### Information provided
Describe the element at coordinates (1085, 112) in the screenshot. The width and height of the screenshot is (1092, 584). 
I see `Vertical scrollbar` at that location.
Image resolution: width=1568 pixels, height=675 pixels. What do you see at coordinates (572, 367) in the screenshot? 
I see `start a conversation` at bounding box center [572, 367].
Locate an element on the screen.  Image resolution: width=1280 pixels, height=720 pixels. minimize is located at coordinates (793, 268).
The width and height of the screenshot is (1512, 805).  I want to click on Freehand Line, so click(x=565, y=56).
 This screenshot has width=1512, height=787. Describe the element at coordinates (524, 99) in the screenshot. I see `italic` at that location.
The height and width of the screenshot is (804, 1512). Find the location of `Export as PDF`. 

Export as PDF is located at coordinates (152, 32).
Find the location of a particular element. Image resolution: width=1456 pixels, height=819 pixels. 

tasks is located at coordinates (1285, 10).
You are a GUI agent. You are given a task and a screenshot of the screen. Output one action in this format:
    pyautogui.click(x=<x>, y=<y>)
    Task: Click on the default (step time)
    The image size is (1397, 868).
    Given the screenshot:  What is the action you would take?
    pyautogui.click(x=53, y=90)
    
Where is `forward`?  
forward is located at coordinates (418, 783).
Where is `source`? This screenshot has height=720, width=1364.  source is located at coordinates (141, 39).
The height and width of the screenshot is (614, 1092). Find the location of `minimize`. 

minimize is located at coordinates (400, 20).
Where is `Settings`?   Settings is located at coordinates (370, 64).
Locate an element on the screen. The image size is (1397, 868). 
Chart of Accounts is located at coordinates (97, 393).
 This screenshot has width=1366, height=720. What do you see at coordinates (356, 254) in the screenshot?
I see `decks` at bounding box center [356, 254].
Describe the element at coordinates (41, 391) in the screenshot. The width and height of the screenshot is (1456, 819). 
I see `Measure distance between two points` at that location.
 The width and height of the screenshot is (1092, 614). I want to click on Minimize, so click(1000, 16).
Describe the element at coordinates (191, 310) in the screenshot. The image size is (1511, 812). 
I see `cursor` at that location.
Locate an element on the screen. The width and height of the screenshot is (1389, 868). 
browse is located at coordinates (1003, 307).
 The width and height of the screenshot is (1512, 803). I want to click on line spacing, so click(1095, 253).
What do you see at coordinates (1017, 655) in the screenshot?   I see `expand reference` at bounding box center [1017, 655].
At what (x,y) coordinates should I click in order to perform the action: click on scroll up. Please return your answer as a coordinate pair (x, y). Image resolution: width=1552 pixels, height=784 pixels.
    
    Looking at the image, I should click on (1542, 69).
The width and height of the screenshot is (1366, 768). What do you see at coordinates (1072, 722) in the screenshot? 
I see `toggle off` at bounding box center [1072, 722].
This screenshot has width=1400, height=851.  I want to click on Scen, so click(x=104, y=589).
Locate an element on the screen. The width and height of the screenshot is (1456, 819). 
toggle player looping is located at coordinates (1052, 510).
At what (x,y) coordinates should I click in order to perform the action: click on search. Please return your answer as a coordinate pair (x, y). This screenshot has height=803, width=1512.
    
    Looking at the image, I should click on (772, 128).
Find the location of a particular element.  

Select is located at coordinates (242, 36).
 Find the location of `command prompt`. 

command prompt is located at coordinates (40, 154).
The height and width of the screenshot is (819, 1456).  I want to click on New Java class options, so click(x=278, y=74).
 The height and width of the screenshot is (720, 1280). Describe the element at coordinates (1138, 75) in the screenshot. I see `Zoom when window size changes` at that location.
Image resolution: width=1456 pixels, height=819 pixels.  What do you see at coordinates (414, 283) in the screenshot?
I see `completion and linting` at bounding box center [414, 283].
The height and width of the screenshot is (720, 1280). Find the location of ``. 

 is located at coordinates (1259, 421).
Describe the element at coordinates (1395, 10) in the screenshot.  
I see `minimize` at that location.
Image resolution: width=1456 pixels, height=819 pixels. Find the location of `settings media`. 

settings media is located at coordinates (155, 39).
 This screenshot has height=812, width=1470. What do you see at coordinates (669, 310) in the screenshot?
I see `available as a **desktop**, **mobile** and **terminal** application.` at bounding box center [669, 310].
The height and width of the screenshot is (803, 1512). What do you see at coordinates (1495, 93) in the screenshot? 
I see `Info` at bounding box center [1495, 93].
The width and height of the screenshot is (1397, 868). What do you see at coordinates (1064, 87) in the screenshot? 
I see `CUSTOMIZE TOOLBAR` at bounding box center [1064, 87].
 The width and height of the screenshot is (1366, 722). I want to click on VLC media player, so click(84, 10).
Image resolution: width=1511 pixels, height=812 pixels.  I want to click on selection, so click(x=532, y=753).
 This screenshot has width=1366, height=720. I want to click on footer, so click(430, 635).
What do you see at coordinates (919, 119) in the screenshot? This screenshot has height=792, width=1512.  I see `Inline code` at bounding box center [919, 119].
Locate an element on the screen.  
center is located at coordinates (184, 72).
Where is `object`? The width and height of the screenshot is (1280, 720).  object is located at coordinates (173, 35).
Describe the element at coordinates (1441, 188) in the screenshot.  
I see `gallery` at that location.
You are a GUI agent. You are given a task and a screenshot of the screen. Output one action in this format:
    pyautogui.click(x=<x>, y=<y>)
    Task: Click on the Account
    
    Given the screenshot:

### Request
Reproduce all of the entries above verbatim, preserving every character, space, and line break.

### Finished answer
Describe the element at coordinates (1085, 112) in the screenshot. The width and height of the screenshot is (1092, 584). 
I see `Vertical scrollbar` at that location.
Image resolution: width=1568 pixels, height=675 pixels. What do you see at coordinates (572, 367) in the screenshot? 
I see `start a conversation` at bounding box center [572, 367].
Locate an element on the screen.  Image resolution: width=1280 pixels, height=720 pixels. minimize is located at coordinates (793, 268).
The width and height of the screenshot is (1512, 805).  I want to click on Freehand Line, so click(x=565, y=56).
 This screenshot has width=1512, height=787. Describe the element at coordinates (524, 99) in the screenshot. I see `italic` at that location.
The height and width of the screenshot is (804, 1512). Find the location of `Export as PDF`. 

Export as PDF is located at coordinates (152, 32).
Find the location of a particular element. Image resolution: width=1456 pixels, height=819 pixels. 

tasks is located at coordinates (1285, 10).
You are a GUI agent. You are given a task and a screenshot of the screen. Output one action in this format:
    pyautogui.click(x=<x>, y=<y>)
    Task: Click on the default (step time)
    The image size is (1397, 868).
    Given the screenshot:  What is the action you would take?
    pyautogui.click(x=53, y=90)
    
Where is `forward`?  
forward is located at coordinates (418, 783).
Where is `source`? This screenshot has height=720, width=1364.  source is located at coordinates (141, 39).
The height and width of the screenshot is (614, 1092). Find the location of `minimize`. 

minimize is located at coordinates (400, 20).
Where is `Settings`?   Settings is located at coordinates (370, 64).
Locate an element on the screen. The image size is (1397, 868). 
Chart of Accounts is located at coordinates (97, 393).
 This screenshot has width=1366, height=720. What do you see at coordinates (356, 254) in the screenshot?
I see `decks` at bounding box center [356, 254].
Describe the element at coordinates (41, 391) in the screenshot. The width and height of the screenshot is (1456, 819). 
I see `Measure distance between two points` at that location.
 The width and height of the screenshot is (1092, 614). I want to click on Minimize, so click(1000, 16).
Describe the element at coordinates (191, 310) in the screenshot. The image size is (1511, 812). 
I see `cursor` at that location.
Locate an element on the screen. The width and height of the screenshot is (1389, 868). 
browse is located at coordinates (1003, 307).
 The width and height of the screenshot is (1512, 803). I want to click on line spacing, so click(1095, 253).
What do you see at coordinates (1017, 655) in the screenshot?   I see `expand reference` at bounding box center [1017, 655].
At what (x,y) coordinates should I click in order to perform the action: click on scroll up. Please return your answer as a coordinate pair (x, y). Image resolution: width=1552 pixels, height=784 pixels.
    
    Looking at the image, I should click on (1542, 69).
The width and height of the screenshot is (1366, 768). What do you see at coordinates (1072, 722) in the screenshot? 
I see `toggle off` at bounding box center [1072, 722].
This screenshot has width=1400, height=851.  I want to click on Scen, so click(x=104, y=589).
Locate an element on the screen. The width and height of the screenshot is (1456, 819). 
toggle player looping is located at coordinates (1052, 510).
At what (x,y) coordinates should I click in order to perform the action: click on search. Please return your answer as a coordinate pair (x, y). This screenshot has height=803, width=1512.
    
    Looking at the image, I should click on (772, 128).
Find the location of a particular element.  

Select is located at coordinates (242, 36).
 Find the location of `command prompt`. 

command prompt is located at coordinates (40, 154).
The height and width of the screenshot is (819, 1456).  I want to click on New Java class options, so click(x=278, y=74).
 The height and width of the screenshot is (720, 1280). Describe the element at coordinates (1138, 75) in the screenshot. I see `Zoom when window size changes` at that location.
Image resolution: width=1456 pixels, height=819 pixels.  What do you see at coordinates (414, 283) in the screenshot?
I see `completion and linting` at bounding box center [414, 283].
The height and width of the screenshot is (720, 1280). Find the location of ``. 

 is located at coordinates (1259, 421).
Describe the element at coordinates (1395, 10) in the screenshot.  
I see `minimize` at that location.
Image resolution: width=1456 pixels, height=819 pixels. Find the location of `settings media`. 

settings media is located at coordinates (155, 39).
 This screenshot has height=812, width=1470. What do you see at coordinates (669, 310) in the screenshot?
I see `available as a **desktop**, **mobile** and **terminal** application.` at bounding box center [669, 310].
The height and width of the screenshot is (803, 1512). What do you see at coordinates (1495, 93) in the screenshot? 
I see `Info` at bounding box center [1495, 93].
The width and height of the screenshot is (1397, 868). What do you see at coordinates (1064, 87) in the screenshot? 
I see `CUSTOMIZE TOOLBAR` at bounding box center [1064, 87].
 The width and height of the screenshot is (1366, 722). I want to click on VLC media player, so click(84, 10).
Image resolution: width=1511 pixels, height=812 pixels.  I want to click on selection, so click(x=532, y=753).
 This screenshot has width=1366, height=720. I want to click on footer, so click(430, 635).
What do you see at coordinates (919, 119) in the screenshot? This screenshot has height=792, width=1512.  I see `Inline code` at bounding box center [919, 119].
Locate an element on the screen.  
center is located at coordinates (184, 72).
Where is `object`? The width and height of the screenshot is (1280, 720).  object is located at coordinates (173, 35).
Describe the element at coordinates (1441, 188) in the screenshot.  
I see `gallery` at that location.
You are a GUI agent. You are given a task and a screenshot of the screen. Output one action in this format:
    pyautogui.click(x=<x>, y=<y>)
    Task: Click on the Account
    
    Given the screenshot:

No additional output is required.